En forma milagrosa, Brunelleschi se recuperó al cabo de pocos días. No tuvo necesidad de manifestar su ira ni de ponerse en ridículo; simplemente aplicó la táctica de “hacer que los demás vayan hacia usted”.

Si, en un momento dado, usted insiste, por amor propio y por conservar su dignidad, en que los demás deben ir hacia usted y lo logra, seguirán haciéndolo en el futuro, aun cuando usted no haga nada para obligarlos.

Imagen: La trampa para osos cubierta de miel. El cazador de osos no persigue a su presa. Un oso que se sabe perseguido resulta casi imposible de atrapar y, en caso de ser acorralado, su ferocidad es increíble. Lo que hace el cazador es tender trampas cubiertas de miel. No se agota ni arriesga su vida en la persecución de su presa. Sólo pone el cebo y espera.

Autoridad: El buen guerrero hace que los demás vayan hacia él, y no va él hacia los demás. Éste es el principio de la plenitud y el agotamiento de usted y de los otros. Cuando induce a su contrincante a ir hacia usted, las fuerzas del otro siempre estarán agotadas; mientras usted no vaya hacia el otro, conservará la plenitud de sus fuerzas. Atacar el agotamiento con la plenitud es como arrojar piedras sobre huevos. (Zhang Yu, crítico del siglo XI, en un comentario sobre El arte de la guerra).

INVALIDACIÓN

A pesar de que, por lo general, la política más inteligente consiste en dejar que los otros se agoten corriendo tras usted, hay casos en los cuales, por el contrario, un ataque repentino y agresivo desmoraliza al enemigo de tal manera que sus energías se agotan.
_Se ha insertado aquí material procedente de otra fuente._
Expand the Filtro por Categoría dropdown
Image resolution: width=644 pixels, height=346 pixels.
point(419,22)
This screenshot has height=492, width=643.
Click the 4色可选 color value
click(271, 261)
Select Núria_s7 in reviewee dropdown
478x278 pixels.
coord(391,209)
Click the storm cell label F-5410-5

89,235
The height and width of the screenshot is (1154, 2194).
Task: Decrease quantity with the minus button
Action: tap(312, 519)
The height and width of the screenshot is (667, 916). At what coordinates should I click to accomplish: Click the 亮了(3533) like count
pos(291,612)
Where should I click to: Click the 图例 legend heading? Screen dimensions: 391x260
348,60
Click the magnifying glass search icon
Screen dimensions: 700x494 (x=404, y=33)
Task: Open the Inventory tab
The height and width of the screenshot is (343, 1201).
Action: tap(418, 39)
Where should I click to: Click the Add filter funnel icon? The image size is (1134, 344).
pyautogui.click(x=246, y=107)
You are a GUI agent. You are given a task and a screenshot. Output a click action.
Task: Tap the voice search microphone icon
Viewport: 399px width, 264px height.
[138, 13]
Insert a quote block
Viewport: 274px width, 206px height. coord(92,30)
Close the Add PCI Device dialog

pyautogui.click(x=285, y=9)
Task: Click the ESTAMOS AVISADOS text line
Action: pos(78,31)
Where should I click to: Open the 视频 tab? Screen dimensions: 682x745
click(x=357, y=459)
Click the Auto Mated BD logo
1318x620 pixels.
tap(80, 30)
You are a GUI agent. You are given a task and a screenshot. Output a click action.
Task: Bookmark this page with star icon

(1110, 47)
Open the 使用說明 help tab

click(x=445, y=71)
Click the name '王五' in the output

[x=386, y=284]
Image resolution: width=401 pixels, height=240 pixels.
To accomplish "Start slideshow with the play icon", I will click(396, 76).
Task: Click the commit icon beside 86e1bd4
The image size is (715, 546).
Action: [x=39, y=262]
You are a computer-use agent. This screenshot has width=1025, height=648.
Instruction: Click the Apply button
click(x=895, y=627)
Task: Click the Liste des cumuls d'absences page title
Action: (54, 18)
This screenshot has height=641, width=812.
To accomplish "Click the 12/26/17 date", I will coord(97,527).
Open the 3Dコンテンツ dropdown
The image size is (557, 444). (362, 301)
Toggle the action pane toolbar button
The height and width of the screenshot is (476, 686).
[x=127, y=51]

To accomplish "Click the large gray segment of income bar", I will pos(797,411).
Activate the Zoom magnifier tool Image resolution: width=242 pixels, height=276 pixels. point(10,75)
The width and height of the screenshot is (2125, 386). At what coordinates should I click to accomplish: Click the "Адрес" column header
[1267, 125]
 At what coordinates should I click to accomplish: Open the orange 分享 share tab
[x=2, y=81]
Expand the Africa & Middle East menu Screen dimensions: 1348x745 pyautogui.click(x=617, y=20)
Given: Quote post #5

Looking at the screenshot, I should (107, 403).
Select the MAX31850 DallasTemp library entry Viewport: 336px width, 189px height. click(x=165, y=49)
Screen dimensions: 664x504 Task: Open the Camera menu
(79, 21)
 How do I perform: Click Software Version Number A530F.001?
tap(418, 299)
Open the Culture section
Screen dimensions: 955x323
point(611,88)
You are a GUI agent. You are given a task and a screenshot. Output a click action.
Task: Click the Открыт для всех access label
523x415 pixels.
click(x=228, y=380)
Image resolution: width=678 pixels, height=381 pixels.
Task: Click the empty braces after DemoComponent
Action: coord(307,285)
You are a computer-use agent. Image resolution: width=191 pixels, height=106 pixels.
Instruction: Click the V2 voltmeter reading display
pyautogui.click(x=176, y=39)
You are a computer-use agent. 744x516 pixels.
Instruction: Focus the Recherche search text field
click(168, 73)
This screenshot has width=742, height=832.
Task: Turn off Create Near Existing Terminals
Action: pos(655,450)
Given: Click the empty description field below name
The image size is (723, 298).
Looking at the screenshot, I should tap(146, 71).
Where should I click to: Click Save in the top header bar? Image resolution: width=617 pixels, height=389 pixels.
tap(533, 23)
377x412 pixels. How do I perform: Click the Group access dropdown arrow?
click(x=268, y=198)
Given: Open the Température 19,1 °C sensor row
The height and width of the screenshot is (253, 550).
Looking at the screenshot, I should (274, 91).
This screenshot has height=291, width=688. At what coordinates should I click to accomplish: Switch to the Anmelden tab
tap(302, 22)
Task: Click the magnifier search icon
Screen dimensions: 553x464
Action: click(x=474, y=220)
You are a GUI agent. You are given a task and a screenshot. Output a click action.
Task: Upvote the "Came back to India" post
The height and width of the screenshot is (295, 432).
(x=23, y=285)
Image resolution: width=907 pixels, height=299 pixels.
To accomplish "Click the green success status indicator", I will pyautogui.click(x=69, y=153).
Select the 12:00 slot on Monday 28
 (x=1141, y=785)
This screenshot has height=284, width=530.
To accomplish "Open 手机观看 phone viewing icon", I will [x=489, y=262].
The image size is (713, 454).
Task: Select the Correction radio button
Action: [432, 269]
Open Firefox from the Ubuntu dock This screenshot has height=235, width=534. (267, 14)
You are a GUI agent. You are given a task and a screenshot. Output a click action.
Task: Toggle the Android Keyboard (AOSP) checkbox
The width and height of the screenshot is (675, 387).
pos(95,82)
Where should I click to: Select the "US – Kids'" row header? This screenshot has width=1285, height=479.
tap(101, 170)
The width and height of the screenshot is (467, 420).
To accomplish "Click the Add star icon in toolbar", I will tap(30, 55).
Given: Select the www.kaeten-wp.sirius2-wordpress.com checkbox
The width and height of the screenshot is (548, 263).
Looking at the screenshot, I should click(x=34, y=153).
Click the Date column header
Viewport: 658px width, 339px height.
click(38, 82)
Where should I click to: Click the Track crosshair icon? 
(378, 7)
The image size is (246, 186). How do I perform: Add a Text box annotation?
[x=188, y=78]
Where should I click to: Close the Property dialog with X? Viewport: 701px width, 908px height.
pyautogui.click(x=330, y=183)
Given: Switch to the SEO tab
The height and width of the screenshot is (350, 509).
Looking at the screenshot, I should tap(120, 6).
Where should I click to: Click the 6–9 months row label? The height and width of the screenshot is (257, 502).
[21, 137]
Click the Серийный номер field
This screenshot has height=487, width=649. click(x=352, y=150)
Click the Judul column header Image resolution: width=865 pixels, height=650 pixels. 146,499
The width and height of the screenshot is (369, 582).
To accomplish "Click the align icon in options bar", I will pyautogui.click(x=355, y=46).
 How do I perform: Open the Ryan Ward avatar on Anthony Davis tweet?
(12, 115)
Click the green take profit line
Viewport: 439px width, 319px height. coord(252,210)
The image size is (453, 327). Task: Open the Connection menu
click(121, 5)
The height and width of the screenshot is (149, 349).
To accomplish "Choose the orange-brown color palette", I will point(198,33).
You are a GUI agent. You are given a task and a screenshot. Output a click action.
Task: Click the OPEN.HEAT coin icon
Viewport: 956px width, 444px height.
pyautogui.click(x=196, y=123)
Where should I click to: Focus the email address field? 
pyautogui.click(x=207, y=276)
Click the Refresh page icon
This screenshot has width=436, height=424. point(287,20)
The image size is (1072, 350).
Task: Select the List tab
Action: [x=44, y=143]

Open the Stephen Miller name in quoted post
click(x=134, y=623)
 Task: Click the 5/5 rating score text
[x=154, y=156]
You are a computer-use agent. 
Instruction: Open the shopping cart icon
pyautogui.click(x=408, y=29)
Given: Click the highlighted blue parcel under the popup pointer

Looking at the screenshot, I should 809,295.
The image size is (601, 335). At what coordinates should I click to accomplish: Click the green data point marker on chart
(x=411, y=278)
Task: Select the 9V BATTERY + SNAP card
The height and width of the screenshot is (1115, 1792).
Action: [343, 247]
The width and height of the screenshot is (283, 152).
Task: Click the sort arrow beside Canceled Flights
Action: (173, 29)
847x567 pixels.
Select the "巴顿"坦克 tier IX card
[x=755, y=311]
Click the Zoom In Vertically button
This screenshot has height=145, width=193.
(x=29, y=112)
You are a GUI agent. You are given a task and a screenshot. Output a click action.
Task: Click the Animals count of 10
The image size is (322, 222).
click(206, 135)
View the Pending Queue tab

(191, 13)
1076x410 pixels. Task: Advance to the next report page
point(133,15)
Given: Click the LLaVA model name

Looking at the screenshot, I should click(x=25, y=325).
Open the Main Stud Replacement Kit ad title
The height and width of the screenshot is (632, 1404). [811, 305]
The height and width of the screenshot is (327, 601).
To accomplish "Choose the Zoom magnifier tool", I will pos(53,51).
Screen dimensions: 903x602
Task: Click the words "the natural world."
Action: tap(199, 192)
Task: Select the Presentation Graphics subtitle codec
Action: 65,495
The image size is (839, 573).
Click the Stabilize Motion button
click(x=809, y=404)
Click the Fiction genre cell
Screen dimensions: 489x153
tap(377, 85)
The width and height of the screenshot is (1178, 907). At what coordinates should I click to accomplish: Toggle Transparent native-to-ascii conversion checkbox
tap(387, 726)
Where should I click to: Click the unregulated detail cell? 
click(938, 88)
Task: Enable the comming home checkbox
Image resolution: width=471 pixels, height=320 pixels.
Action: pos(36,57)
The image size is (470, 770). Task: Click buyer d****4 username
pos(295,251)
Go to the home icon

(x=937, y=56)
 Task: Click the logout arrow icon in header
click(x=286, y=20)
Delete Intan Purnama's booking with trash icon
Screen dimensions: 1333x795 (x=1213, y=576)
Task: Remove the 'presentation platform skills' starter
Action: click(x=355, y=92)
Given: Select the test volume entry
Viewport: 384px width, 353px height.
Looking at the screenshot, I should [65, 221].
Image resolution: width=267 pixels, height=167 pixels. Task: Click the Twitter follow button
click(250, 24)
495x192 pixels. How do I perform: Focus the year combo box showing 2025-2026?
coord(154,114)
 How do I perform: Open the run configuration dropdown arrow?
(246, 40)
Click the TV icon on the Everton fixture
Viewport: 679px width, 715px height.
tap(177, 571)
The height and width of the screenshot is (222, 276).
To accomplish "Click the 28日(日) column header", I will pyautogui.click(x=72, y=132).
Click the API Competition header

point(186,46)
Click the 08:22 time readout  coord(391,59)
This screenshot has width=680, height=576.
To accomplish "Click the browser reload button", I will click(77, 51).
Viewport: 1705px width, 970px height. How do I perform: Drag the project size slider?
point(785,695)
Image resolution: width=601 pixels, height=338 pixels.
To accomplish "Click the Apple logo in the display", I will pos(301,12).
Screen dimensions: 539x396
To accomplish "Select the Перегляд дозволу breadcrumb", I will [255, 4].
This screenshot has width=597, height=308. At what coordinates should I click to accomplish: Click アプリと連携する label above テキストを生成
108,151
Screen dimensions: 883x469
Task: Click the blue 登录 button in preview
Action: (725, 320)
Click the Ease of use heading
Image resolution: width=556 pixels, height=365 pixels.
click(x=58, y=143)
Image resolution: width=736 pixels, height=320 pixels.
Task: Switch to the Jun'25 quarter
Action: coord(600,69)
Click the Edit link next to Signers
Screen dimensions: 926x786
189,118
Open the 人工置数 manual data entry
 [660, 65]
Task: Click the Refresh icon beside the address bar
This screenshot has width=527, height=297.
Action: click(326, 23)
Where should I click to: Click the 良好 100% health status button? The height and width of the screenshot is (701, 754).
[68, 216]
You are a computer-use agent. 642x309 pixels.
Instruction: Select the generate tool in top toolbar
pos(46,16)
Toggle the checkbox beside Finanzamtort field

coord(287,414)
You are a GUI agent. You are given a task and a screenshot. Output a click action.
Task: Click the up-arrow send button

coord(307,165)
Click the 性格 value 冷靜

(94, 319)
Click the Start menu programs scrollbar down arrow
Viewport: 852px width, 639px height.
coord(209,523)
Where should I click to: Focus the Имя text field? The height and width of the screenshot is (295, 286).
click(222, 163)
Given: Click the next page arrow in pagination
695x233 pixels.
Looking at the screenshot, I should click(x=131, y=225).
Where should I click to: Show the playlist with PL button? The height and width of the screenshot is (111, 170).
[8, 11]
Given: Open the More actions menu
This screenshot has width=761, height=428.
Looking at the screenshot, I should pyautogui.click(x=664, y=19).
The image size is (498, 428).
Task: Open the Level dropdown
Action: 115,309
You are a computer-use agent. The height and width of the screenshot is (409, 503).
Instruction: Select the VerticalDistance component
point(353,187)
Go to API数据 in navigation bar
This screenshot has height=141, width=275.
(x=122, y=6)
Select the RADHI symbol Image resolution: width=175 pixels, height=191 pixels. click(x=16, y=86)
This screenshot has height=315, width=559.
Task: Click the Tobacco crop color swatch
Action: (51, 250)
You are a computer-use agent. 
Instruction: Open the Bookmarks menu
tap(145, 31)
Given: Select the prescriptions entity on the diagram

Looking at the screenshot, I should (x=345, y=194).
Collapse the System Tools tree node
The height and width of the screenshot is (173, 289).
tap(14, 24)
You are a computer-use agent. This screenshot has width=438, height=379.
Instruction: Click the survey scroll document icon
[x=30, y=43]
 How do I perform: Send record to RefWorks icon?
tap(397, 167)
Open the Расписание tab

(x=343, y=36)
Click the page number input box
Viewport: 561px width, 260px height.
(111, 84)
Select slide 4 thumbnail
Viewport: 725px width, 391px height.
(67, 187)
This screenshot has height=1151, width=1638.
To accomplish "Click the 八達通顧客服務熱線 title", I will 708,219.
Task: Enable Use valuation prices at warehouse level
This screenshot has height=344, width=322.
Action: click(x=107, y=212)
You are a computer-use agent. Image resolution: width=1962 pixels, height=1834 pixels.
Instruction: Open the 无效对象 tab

En lugar de hacer que otros vayan hacia usted, usted va hacia ellos, obliga a tomar una decisión y asume el mando. Un ataque sorpresivo puede llegar a ser un arma temible, porque obliga a la otra persona a reaccionar sin tener tiempo para pensar o planificar su acción. Al no disponer de tiempo para reflexionar, la gente comete errores de juicio y se pone a la defensiva. Esta táctica es lo opuesto de tender una trampa y esperar, pero cumple la misma función: usted logra que su enemigo reaccione en las condiciones impuestas por usted.

Hombres como César Borgia y Napoleón utilizaron el factor de la rapidez para intimidar y ejercer el control. Un movimiento rápido e imprevisto aterra y desmoraliza al contrincante. Deberá elegir sus tácticas de acuerdo con las circunstancias. Si el tiempo juega a su favor y sabe que usted y sus enemigos tienen, por lo menos, el mismo poder, agote la fuerza de sus contrincantes haciéndolos ir hacia usted. Si el tiempo le juega en contra —por ejemplo, cuando sus enemigos son más débiles y una espera les dará oportunidad de recuperarse— no les dé ninguna oportunidad. Ataque con rapidez, y no tendrán escapatoria. Como dijo el boxeador Joe Louis: “Podrá correr, pero no podrá esconderse”.